* **Exercise brief**: Copy every one of the following items word for word.

-- START OF Materials provided --

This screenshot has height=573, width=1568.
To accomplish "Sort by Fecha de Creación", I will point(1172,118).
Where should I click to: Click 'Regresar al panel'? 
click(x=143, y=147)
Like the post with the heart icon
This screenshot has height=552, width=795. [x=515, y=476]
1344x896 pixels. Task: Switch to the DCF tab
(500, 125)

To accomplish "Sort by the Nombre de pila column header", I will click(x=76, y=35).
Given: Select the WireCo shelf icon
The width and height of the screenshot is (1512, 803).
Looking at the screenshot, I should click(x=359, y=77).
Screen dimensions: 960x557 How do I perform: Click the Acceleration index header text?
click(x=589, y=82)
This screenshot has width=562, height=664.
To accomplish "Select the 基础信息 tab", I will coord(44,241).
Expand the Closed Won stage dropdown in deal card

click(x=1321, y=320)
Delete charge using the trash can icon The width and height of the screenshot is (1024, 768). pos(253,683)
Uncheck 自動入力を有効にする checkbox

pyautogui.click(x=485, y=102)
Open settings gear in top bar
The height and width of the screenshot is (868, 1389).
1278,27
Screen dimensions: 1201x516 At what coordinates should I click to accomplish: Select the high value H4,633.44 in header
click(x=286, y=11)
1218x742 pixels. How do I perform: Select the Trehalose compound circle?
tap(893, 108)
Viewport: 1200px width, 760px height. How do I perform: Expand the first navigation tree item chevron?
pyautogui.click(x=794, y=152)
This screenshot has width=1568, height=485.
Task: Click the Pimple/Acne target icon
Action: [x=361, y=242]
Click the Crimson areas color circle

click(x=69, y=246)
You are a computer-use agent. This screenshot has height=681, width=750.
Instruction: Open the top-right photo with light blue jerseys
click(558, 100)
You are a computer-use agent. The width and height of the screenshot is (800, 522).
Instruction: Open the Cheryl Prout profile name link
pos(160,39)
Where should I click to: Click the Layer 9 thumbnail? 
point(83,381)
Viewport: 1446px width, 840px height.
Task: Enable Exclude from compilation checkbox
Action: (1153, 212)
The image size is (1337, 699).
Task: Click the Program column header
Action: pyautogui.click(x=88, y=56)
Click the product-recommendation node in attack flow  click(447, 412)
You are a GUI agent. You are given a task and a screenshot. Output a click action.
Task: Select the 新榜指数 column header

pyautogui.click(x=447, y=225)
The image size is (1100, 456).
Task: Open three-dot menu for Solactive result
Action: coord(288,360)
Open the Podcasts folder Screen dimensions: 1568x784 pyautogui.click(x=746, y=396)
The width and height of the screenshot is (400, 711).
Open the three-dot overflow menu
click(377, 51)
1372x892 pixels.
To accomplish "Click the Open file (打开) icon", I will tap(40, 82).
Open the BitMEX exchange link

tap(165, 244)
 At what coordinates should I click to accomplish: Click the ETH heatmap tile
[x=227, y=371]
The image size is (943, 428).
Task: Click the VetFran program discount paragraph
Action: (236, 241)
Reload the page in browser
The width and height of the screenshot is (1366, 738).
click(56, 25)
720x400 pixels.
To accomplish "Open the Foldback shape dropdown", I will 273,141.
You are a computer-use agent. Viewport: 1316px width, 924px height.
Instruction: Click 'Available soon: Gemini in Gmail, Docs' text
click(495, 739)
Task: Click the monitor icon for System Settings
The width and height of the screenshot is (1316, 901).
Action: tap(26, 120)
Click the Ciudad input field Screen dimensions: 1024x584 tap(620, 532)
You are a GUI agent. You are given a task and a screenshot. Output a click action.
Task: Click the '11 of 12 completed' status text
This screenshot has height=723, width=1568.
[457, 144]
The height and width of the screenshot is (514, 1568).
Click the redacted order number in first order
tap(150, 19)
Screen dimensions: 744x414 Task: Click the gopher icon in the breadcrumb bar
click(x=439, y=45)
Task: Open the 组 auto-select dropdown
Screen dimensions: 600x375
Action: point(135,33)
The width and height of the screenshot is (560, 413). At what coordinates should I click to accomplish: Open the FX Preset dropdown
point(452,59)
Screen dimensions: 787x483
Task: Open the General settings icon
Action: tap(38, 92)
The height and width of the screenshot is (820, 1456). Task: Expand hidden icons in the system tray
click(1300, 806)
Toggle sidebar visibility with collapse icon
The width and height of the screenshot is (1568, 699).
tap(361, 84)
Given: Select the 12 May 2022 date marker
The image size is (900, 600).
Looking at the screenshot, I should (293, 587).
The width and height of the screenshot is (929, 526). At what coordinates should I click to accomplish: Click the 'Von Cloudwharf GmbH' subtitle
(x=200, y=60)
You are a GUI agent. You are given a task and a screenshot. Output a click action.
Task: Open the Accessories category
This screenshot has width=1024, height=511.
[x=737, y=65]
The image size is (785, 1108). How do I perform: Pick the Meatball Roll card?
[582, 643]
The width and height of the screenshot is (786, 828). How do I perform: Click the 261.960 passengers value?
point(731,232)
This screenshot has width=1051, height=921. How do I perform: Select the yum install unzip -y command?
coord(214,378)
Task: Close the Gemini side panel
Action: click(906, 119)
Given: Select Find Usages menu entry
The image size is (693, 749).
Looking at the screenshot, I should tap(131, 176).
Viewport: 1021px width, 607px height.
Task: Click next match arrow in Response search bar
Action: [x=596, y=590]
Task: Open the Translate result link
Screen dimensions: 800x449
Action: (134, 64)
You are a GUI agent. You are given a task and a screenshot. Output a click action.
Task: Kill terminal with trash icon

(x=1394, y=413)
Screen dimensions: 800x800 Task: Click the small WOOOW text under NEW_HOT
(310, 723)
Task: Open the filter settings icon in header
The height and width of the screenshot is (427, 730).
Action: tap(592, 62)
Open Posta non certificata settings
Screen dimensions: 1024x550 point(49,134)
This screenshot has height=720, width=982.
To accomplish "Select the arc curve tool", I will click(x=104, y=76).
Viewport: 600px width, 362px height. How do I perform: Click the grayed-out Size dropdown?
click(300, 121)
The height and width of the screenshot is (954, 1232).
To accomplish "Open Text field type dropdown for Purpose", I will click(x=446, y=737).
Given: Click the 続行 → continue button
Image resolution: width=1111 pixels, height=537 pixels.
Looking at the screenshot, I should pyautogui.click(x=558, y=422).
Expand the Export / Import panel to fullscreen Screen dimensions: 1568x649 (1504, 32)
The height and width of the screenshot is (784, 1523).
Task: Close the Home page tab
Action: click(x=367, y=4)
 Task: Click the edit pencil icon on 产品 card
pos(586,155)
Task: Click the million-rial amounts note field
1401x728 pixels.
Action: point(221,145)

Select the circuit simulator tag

-- END OF Materials provided --

* **Solution for this exercise**:
This screenshot has height=573, width=1568.
To accomplish "Sort by Fecha de Creación", I will point(1172,118).
Where should I click to: Click 'Regresar al panel'? 
click(x=143, y=147)
Like the post with the heart icon
This screenshot has height=552, width=795. [x=515, y=476]
1344x896 pixels. Task: Switch to the DCF tab
(500, 125)

To accomplish "Sort by the Nombre de pila column header", I will click(x=76, y=35).
Given: Select the WireCo shelf icon
The width and height of the screenshot is (1512, 803).
Looking at the screenshot, I should click(x=359, y=77).
Screen dimensions: 960x557 How do I perform: Click the Acceleration index header text?
click(x=589, y=82)
This screenshot has width=562, height=664.
To accomplish "Select the 基础信息 tab", I will coord(44,241).
Expand the Closed Won stage dropdown in deal card

click(x=1321, y=320)
Delete charge using the trash can icon The width and height of the screenshot is (1024, 768). pos(253,683)
Uncheck 自動入力を有効にする checkbox

pyautogui.click(x=485, y=102)
Open settings gear in top bar
The height and width of the screenshot is (868, 1389).
1278,27
Screen dimensions: 1201x516 At what coordinates should I click to accomplish: Select the high value H4,633.44 in header
click(x=286, y=11)
1218x742 pixels. How do I perform: Select the Trehalose compound circle?
tap(893, 108)
Viewport: 1200px width, 760px height. How do I perform: Expand the first navigation tree item chevron?
pyautogui.click(x=794, y=152)
This screenshot has width=1568, height=485.
Task: Click the Pimple/Acne target icon
Action: [x=361, y=242]
Click the Crimson areas color circle

click(x=69, y=246)
You are a computer-use agent. This screenshot has height=681, width=750.
Instruction: Open the top-right photo with light blue jerseys
click(558, 100)
You are a computer-use agent. The width and height of the screenshot is (800, 522).
Instruction: Open the Cheryl Prout profile name link
pos(160,39)
Where should I click to: Click the Layer 9 thumbnail? 
point(83,381)
Viewport: 1446px width, 840px height.
Task: Enable Exclude from compilation checkbox
Action: (1153, 212)
The image size is (1337, 699).
Task: Click the Program column header
Action: pyautogui.click(x=88, y=56)
Click the product-recommendation node in attack flow  click(447, 412)
You are a GUI agent. You are given a task and a screenshot. Output a click action.
Task: Select the 新榜指数 column header

pyautogui.click(x=447, y=225)
The image size is (1100, 456).
Task: Open three-dot menu for Solactive result
Action: coord(288,360)
Open the Podcasts folder Screen dimensions: 1568x784 pyautogui.click(x=746, y=396)
The width and height of the screenshot is (400, 711).
Open the three-dot overflow menu
click(377, 51)
1372x892 pixels.
To accomplish "Click the Open file (打开) icon", I will tap(40, 82).
Open the BitMEX exchange link

tap(165, 244)
 At what coordinates should I click to accomplish: Click the ETH heatmap tile
[x=227, y=371]
The image size is (943, 428).
Task: Click the VetFran program discount paragraph
Action: (236, 241)
Reload the page in browser
The width and height of the screenshot is (1366, 738).
click(56, 25)
720x400 pixels.
To accomplish "Open the Foldback shape dropdown", I will 273,141.
You are a computer-use agent. Viewport: 1316px width, 924px height.
Instruction: Click 'Available soon: Gemini in Gmail, Docs' text
click(495, 739)
Task: Click the monitor icon for System Settings
The width and height of the screenshot is (1316, 901).
Action: tap(26, 120)
Click the Ciudad input field Screen dimensions: 1024x584 tap(620, 532)
You are a GUI agent. You are given a task and a screenshot. Output a click action.
Task: Click the '11 of 12 completed' status text
This screenshot has height=723, width=1568.
[457, 144]
The height and width of the screenshot is (514, 1568).
Click the redacted order number in first order
tap(150, 19)
Screen dimensions: 744x414 Task: Click the gopher icon in the breadcrumb bar
click(x=439, y=45)
Task: Open the 组 auto-select dropdown
Screen dimensions: 600x375
Action: point(135,33)
The width and height of the screenshot is (560, 413). At what coordinates should I click to accomplish: Open the FX Preset dropdown
point(452,59)
Screen dimensions: 787x483
Task: Open the General settings icon
Action: tap(38, 92)
The height and width of the screenshot is (820, 1456). Task: Expand hidden icons in the system tray
click(1300, 806)
Toggle sidebar visibility with collapse icon
The width and height of the screenshot is (1568, 699).
tap(361, 84)
Given: Select the 12 May 2022 date marker
The image size is (900, 600).
Looking at the screenshot, I should (293, 587).
The width and height of the screenshot is (929, 526). At what coordinates should I click to accomplish: Click the 'Von Cloudwharf GmbH' subtitle
(x=200, y=60)
You are a GUI agent. You are given a task and a screenshot. Output a click action.
Task: Open the Accessories category
This screenshot has width=1024, height=511.
[x=737, y=65]
The image size is (785, 1108). How do I perform: Pick the Meatball Roll card?
[582, 643]
The width and height of the screenshot is (786, 828). How do I perform: Click the 261.960 passengers value?
point(731,232)
This screenshot has width=1051, height=921. How do I perform: Select the yum install unzip -y command?
coord(214,378)
Task: Close the Gemini side panel
Action: click(906, 119)
Given: Select Find Usages menu entry
The image size is (693, 749).
Looking at the screenshot, I should tap(131, 176).
Viewport: 1021px width, 607px height.
Task: Click next match arrow in Response search bar
Action: [x=596, y=590]
Task: Open the Translate result link
Screen dimensions: 800x449
Action: (134, 64)
You are a GUI agent. You are given a task and a screenshot. Output a click action.
Task: Kill terminal with trash icon

(x=1394, y=413)
Screen dimensions: 800x800 Task: Click the small WOOOW text under NEW_HOT
(310, 723)
Task: Open the filter settings icon in header
The height and width of the screenshot is (427, 730).
Action: tap(592, 62)
Open Posta non certificata settings
Screen dimensions: 1024x550 point(49,134)
This screenshot has height=720, width=982.
To accomplish "Select the arc curve tool", I will click(x=104, y=76).
Viewport: 600px width, 362px height. How do I perform: Click the grayed-out Size dropdown?
click(300, 121)
The height and width of the screenshot is (954, 1232).
To accomplish "Open Text field type dropdown for Purpose", I will click(x=446, y=737).
Given: Click the 続行 → continue button
Image resolution: width=1111 pixels, height=537 pixels.
Looking at the screenshot, I should pyautogui.click(x=558, y=422).
Expand the Export / Import panel to fullscreen Screen dimensions: 1568x649 (1504, 32)
The height and width of the screenshot is (784, 1523).
Task: Close the Home page tab
Action: click(x=367, y=4)
 Task: Click the edit pencil icon on 产品 card
pos(586,155)
Task: Click the million-rial amounts note field
1401x728 pixels.
Action: point(221,145)

Select the circuit simulator tag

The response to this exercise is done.